Sintetizando sua análise, Miño (2004, p. 46) diz que “essas ações contribuíram para acentuar a diferenciação social no espaço urbano de Presidente Prudente e aumentar a segregação sócio-espacial da cidade”. Para o autor, a fragmentação urbana, especialmente em cidades médias, é um processo ainda em curso, diversamente do que acontece na metrópole e, por esta razão, prefere falar em segmentação.

O mapeamento da exclusão/inclusão social de Presidente Prudente, feito pelo SIMESPP (Sistema de Informação e Mapeamento da Exclusão Social de Presidente Prudente), atual CEMESPP (Centro de Estudos e Mapeamento da Exclusão Social para Políticas Públicas), mostrou claramente a forte presença de padrões nítidos de segregação e exclusão social no tecido urbano desta cidade, com clara diferenciação entre espaços de inclusão e exclusão social, ou ainda, entre territórios da cidade reservados às parcelas da população de maior poder aquisitivo e às de menor poder aquisitivo (MARISCO, 2003, p. 24).

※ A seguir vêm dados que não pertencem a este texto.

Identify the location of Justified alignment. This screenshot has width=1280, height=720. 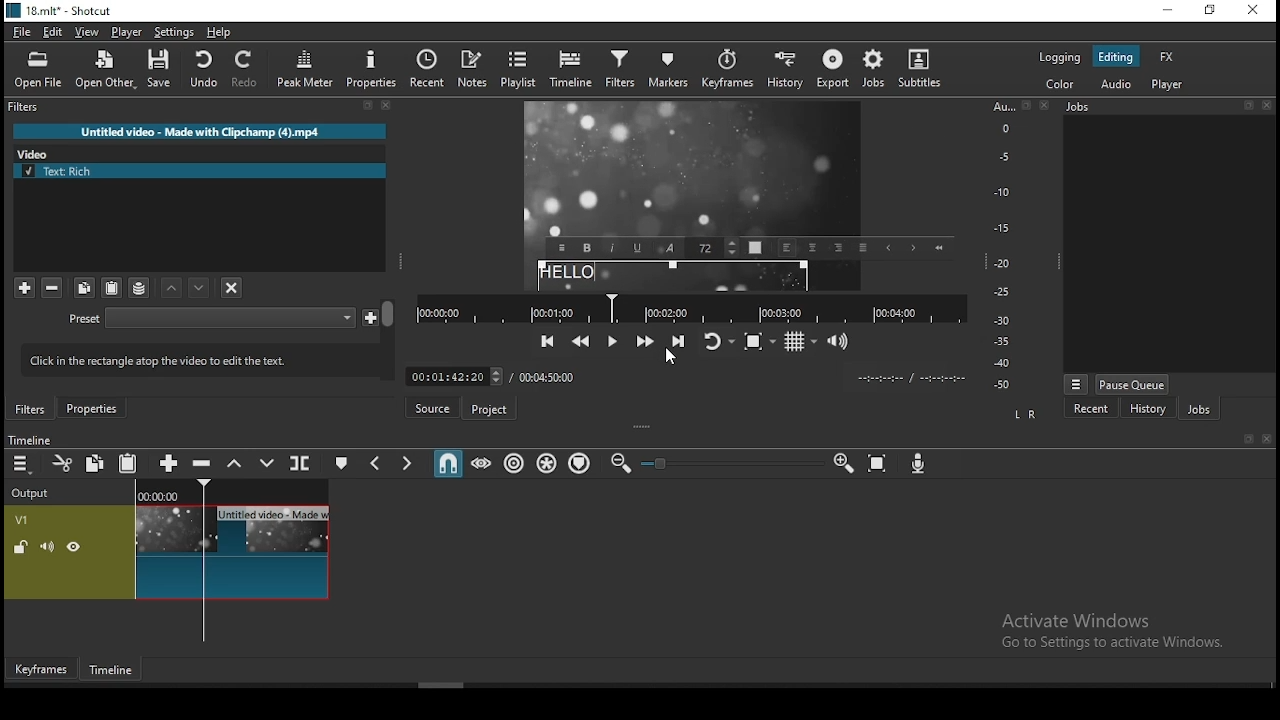
(862, 247).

Depreende-se de tudo isso que há estreitas relações entre a exclusão social e a segregação urbana. Além disso, os processos envolvidos nessa complexa dinâmica são, sobremaneira, alimentados pela atuação do poder público. O artigo de Guimarães, Vieira e Nunes (2005) evidencia as íntimas relações existentes entre os diversos atores do setor imobiliário e do poder público, geradoras de acirrados processos de exclusão social, assim como de segregação sócio-espacial.

Para Sposito (1976, p. 74), o acirramento da segregação significa o distanciamento entre ricos e pobres, em espaços de forte homogeneidade social, que leva ao rompimento da comunicação entre as pessoas, da circulação entre os subespaços, do diálogo entre as diferenças. Aos pobres, certamente, estão destinados os piores pedaços do espaço urbano, agentes passivos no processo de especulação imobiliária, freqüentemente sem voz e força política nas cidades médias. Uma das questões mais marcantes nas cidades médias diz respeito á fragilidade dos sujeitos sociais, uma vez que quase sempre não há contraponto às vontades das elites políticas e econômicas dessas cidades, que freqüentemente se confundem.

Sendo assim, a descontinuidade do tecido espacial intra-urbano, a fragmentação urbana em processo, ou a segmentação urbana e, por conseguinte, a segregação sócio- espacial como uma das dimensões da exclusão social, podem ser eficientemente

representadas por uma coremática intra-urbana que evidencie esses complexos processos sociais e espaciais da cidade.

Resumidamentes, procuramos apreender a escala intra-urbana, seus processos, dinâmicas e estruturas, através de uma análise coremática que passa, necessariamente, por uma cartografia mais tradicional.